● Text to read
━━━━━━━━━━━━━━━━

[Cc's to Doug Muth <dmuth+3294902021997005238690764911520398(_at_)ot(_dot_)com>
and guenther(_at_)gac(_dot_)edu removed.]
On Mon Feb 03 1997, Zbigniew Baniewski wrote:
I've checked, that procmail itself is called and it's working properly.
I simply used short .procmailrc, which contained:
:0 h c
* ! ^FROM_DAEMON
* ! ^X-Loop: zb(_at_)ispid(_dot_)com(_dot_)pl
|(/usr/local/bin/formail -r \
-A "Precedence: junk" \
-A "X-Loop: zb(_at_)ispid(_dot_)com(_dot_)pl"; \
echo "Mail received.") | $SENDMAIL -t
...
The permissions seem fine. Let's simply the recipe to something
like this:
:0
|(/usr/local/bin/formail -r -A "Precedence: junk" \
- -A "X-Loop: zb(_at_)ispid(_dot_)com(_dot_)pl"; \
echo "Mail received.") >>$HOME/test.mailfolder
...
Following your tip I made sure, that 'vacation' script, which you can see
at the very beginning will work, when I comment out the '* ! ^FROM_DAEMON'
line. When I left this line uncommented, I've got in 'from':
[munch]
....so, it looks pretty good. But pay attention, that all the time I was
using example from man page (man procmailex). I think, we are at the end
of the puzzle, but the final question: what's wrong in '* ! ^FROM_DAEMON'
line ? How to replace it, to prevent mail-loops between daemons ? Simply
with '* ! ^daemon' (it seems so to me) ?

━━━━━━━━━━━━━━━━

● Material shown
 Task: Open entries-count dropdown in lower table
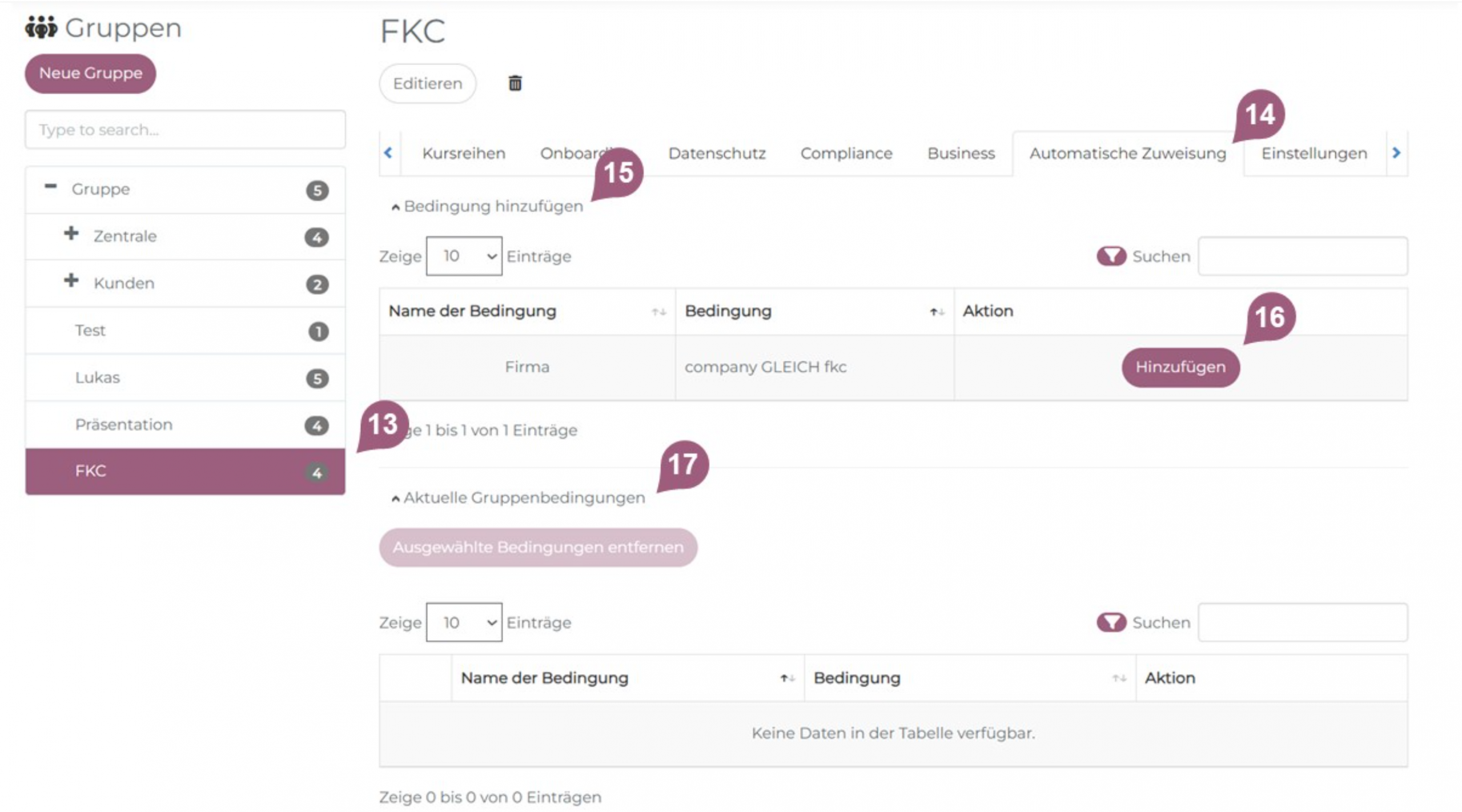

━━━━━━━━━━━━━━━━

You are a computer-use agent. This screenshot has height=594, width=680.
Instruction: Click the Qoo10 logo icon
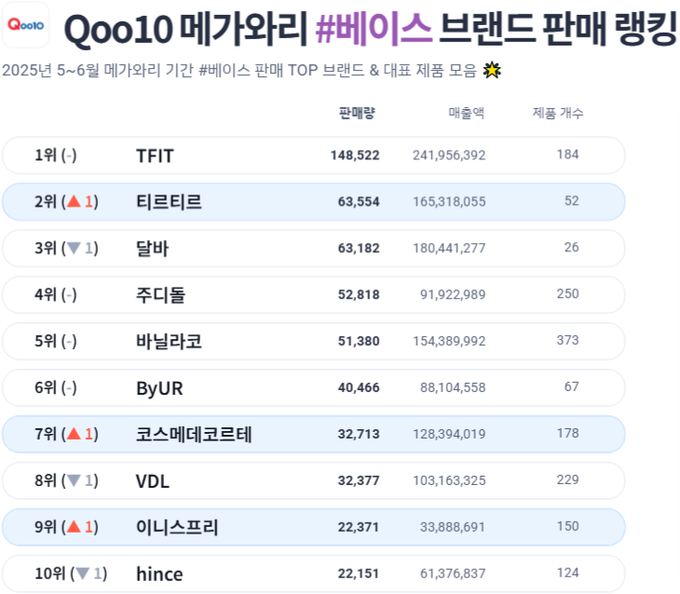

━━━━━━━━━━━━━━━━

● What to work on
a – List every distinct e-mail address that appears in the procmail message, each in the form the message gives it.
b – Write the next part of the procmail message, continuing after its final question.

● Answers to the exercise
a –
dmuth+3294902021997005238690764911520398(_at_)ot(_dot_)com
guenther(_at_)gac(_dot_)edu
zb(_at_)ispid(_dot_)com(_dot_)pl

b –
And why in man-page there is obviously broken example ? :(
This is my personal experience...
I *never* use the ^FROM_DAEMON, ^FROM_MAILER, ^TO_ or ^TO regular
expression macros - they have never worked for me like the procmailrc
man page claims they do. They tend to mismatch on what they are
supposed to catch, or catch things that they are not meant to. PITA.
IMHO, they are broken.
I've defined my own regular expression variables for things like this,
and they work just fine.
This confirms that I'm not the only one to experience this.
BTW...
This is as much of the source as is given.